CONSIGNE 1: Citez mot pour mot le passage de l'extrait choisi qui commence par « Par sa mise » et se termine par « dans le derme. ».
CONSIGNE 2: Dans l'extrait choisi, quels sont les deux médiums qui diffèrent et se conjuguent ?

EXTRAIT CHOISI:
• • •
J’aimerais moi aussi trouver ma propre manière de révéler l’intime. Pas directement celui des corps : plutôt celui de la peinture elle-même, un retour aux sources de ce qu’est ce médium. Rendre visible ses caractéristiques internes, propre à la matière soudain mise en lumière.
Par sa mise en mouvement (coulures, dripping) et divers sévices que je lui inflige (brossage, ponçage, corrosion chimique), je l’invite à se dévoiler. À chaque médium son grain, sa façon de faire pli, de s’offrir. L’huile et l’acrylique, en cela, diffèrent et se conjuguent.
Les couleurs, sourdes mais pas absentes, s’enfouissent dans ce bain amniotique, palissent au fil des traitements, ne transparaissent que timidement, comme la manifestation externe de phénomènes internes. Comme une peau suinte en dehors ce qu’elle a d’abord secrété en profondeur, dans le derme.
• • •
DONNÉES ENREGISTRÉES:
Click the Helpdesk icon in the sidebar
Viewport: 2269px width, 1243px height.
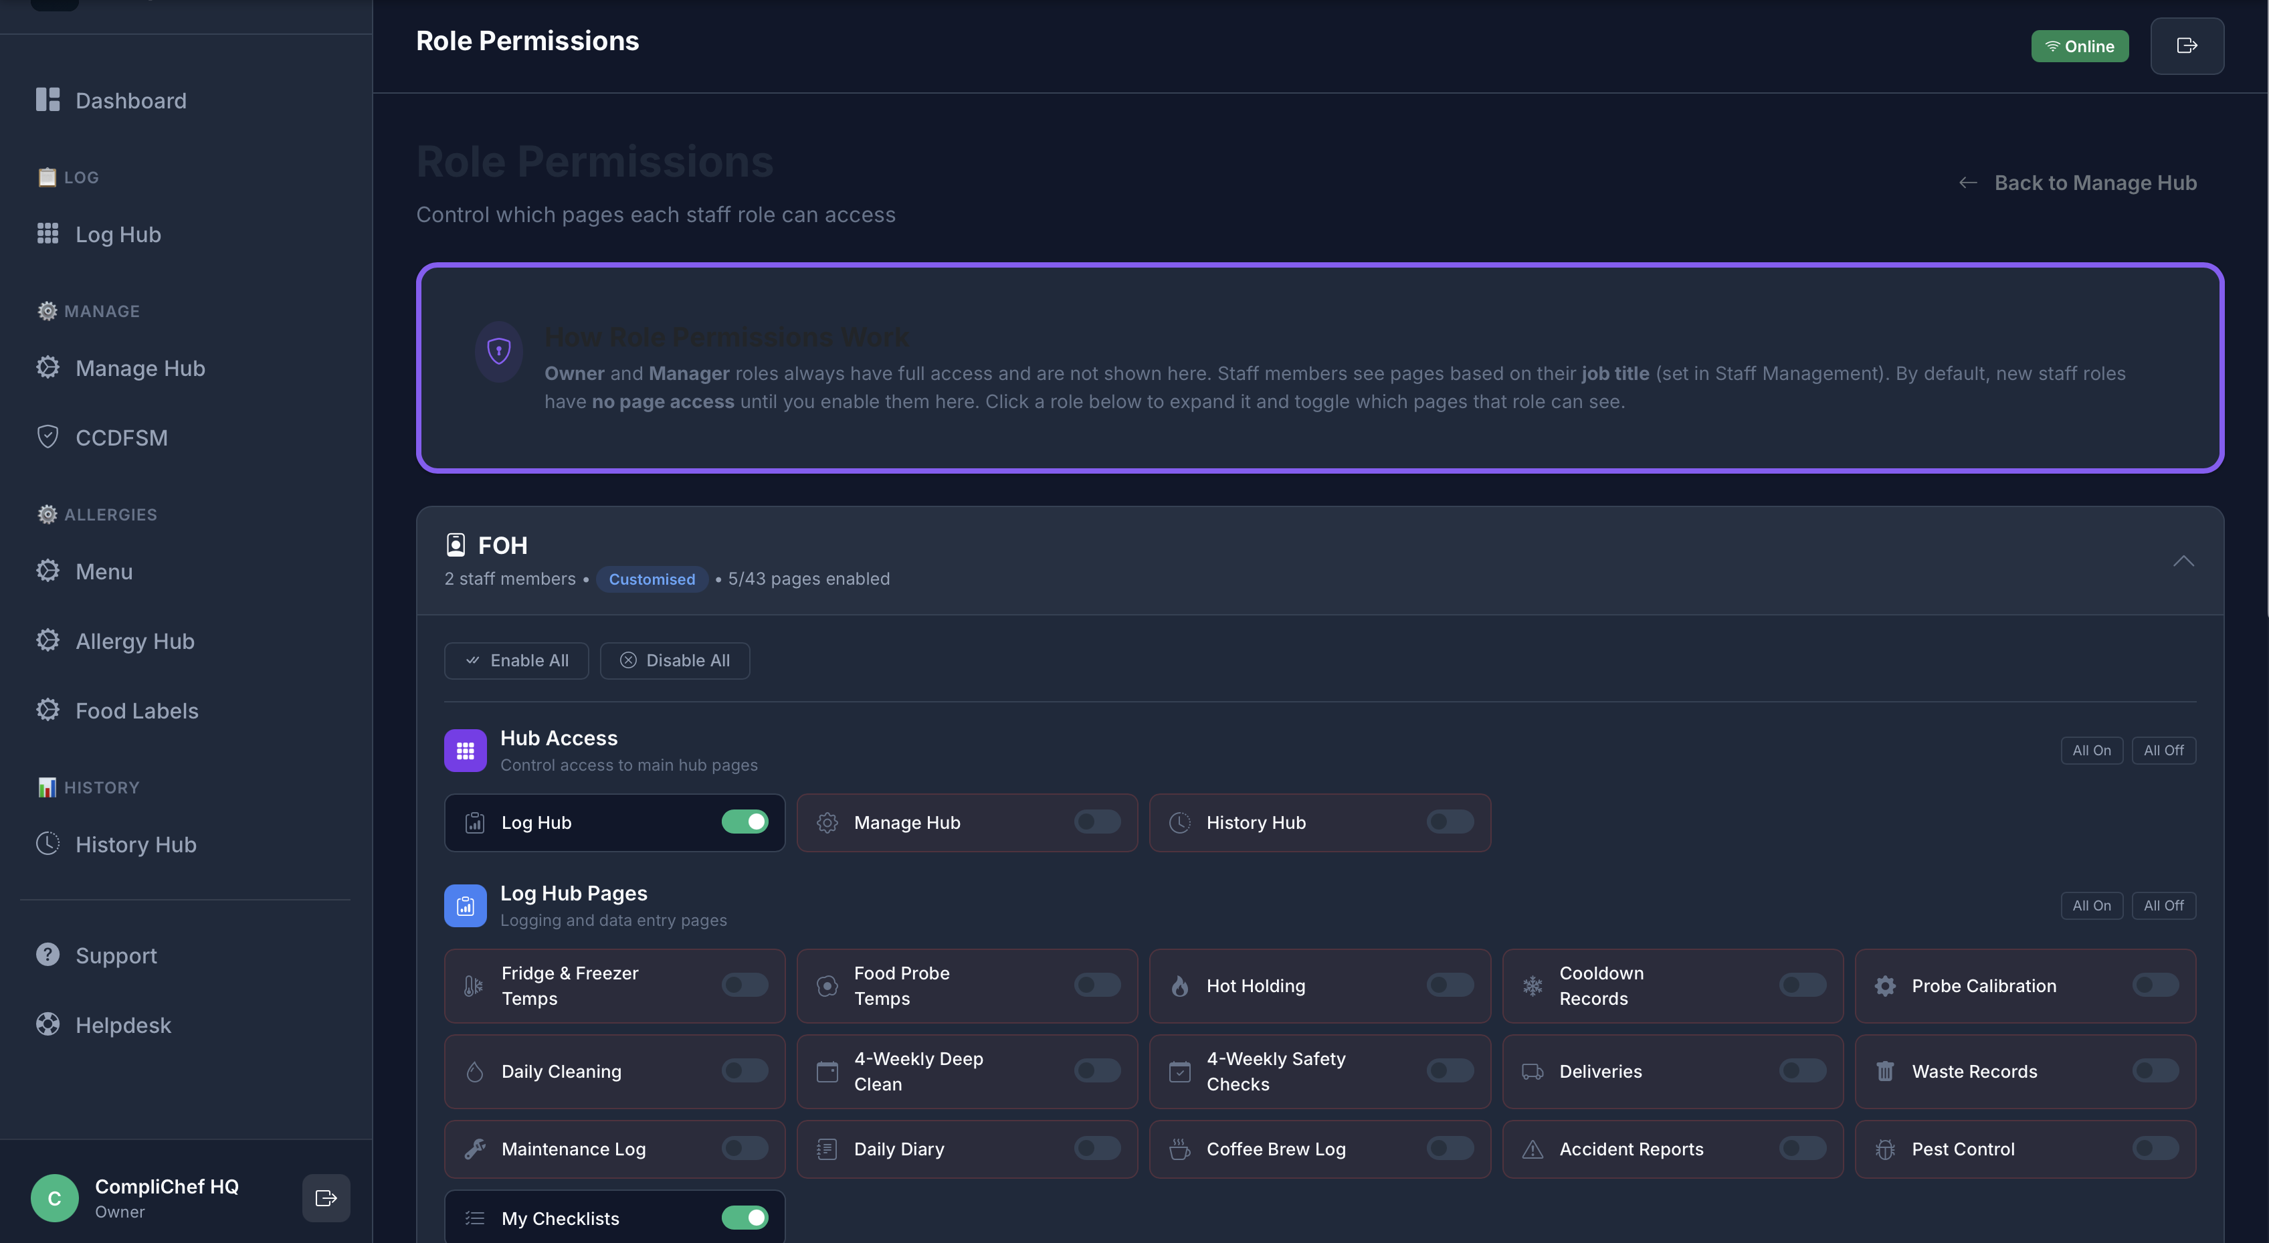[x=48, y=1025]
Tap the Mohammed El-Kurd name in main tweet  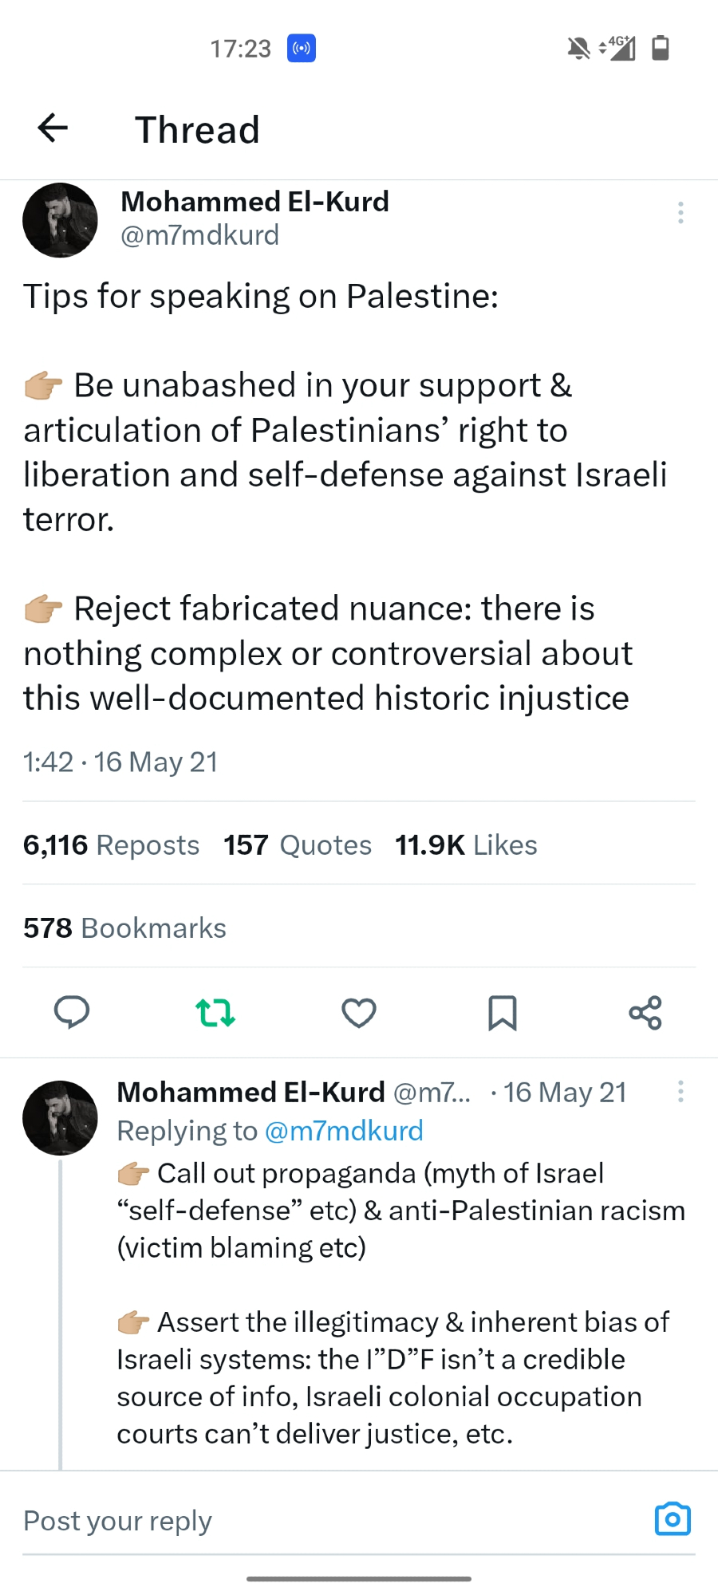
• • •
RÉPONSE ATTENDUE 1:
Par sa mise en mouvement (coulures, dripping) et divers sévices que je lui inflige (brossage, ponçage, corrosion chimique), je l’invite à se dévoiler. À chaque médium son grain, sa façon de faire pli, de s’offrir. L’huile et l’acrylique, en cela, diffèrent et se conjuguent.
Les couleurs, sourdes mais pas absentes, s’enfouissent dans ce bain amniotique, palissent au fil des traitements, ne transparaissent que timidement, comme la manifestation externe de phénomènes internes. Comme une peau suinte en dehors ce qu’elle a d’abord secrété en profondeur, dans le derme.

RÉPONSE ATTENDUE 2: L'huile et l'acrylique.